The remainder of the analysis is analogous to the undirected case. Here, we exploit that an out-ball only adds the boundary edges leaving the out-ball to $E_{rem}$ and an in-ball only the boundary edges entering the in-ball. 
\end{proof}

This completes the proof of correctness, we omit a proof of the third property as it is simple but tedious.

Finally, we want to argue about runtime. Here, the bottleneck of the algorithm is the computation of the information in the while-loop condition.
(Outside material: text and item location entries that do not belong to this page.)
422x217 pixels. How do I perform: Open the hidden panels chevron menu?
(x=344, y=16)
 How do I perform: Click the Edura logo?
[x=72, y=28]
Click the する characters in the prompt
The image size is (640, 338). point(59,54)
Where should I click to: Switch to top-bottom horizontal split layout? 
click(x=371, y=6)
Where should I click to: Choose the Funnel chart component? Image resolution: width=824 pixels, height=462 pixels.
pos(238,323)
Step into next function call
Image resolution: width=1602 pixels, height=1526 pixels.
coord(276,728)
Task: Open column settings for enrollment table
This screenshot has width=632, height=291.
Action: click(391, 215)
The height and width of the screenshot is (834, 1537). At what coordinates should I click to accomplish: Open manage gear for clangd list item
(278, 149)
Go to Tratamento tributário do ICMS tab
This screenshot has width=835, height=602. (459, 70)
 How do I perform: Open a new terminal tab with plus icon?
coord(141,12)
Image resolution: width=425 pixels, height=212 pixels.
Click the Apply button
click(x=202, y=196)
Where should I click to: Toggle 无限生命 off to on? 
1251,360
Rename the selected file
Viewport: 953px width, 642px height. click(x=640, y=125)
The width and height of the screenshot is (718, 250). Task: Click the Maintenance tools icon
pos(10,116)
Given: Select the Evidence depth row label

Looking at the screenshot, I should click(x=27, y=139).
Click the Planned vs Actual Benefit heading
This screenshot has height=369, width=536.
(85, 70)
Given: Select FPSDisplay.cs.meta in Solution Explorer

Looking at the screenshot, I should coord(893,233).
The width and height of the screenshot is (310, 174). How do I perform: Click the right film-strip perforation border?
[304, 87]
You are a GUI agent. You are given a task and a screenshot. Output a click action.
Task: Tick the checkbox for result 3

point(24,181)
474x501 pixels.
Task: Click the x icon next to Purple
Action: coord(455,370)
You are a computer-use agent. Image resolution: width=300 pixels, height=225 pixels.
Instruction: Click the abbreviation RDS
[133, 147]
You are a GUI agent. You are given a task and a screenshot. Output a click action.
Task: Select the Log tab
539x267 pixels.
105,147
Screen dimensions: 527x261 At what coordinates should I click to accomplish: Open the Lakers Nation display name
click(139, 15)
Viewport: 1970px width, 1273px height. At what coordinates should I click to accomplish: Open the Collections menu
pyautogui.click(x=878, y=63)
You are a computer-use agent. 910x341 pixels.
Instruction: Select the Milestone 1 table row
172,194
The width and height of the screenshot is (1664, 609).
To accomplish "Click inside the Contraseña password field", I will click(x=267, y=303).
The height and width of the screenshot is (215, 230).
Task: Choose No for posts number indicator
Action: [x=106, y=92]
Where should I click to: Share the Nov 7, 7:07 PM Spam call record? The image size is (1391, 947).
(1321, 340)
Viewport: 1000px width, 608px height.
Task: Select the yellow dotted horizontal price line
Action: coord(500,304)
We will weaken this condition slightly to obtain an efficient algorithm: we initially sample a set $S$ consisting of $\Theta(\log n)$ vertices uniformly at random. We then run Dijkstra from each vertex in $S$ on the graph $G$ and the reverse graph. This allows us to obtain for each vertex $v \in V$, the information how large the intersection of $S$ is with its out- and in-ball of radius $4D\log n$. This now gives an estimator that w.h.p. can detect whether a vertex $v$ has an out- and in-ball of size more than $|V(G)|/2$ or otherwise guarantees that both balls are of size at most $\frac{3}{4}|V(G)|$. Using this criterion in place of the while-loop condition then gives the same asymptotic bounds.

Given estimators, it is not hard to bound the total runtime by $\tilde{O}(m)$. We leave it to the reader to verify this bound.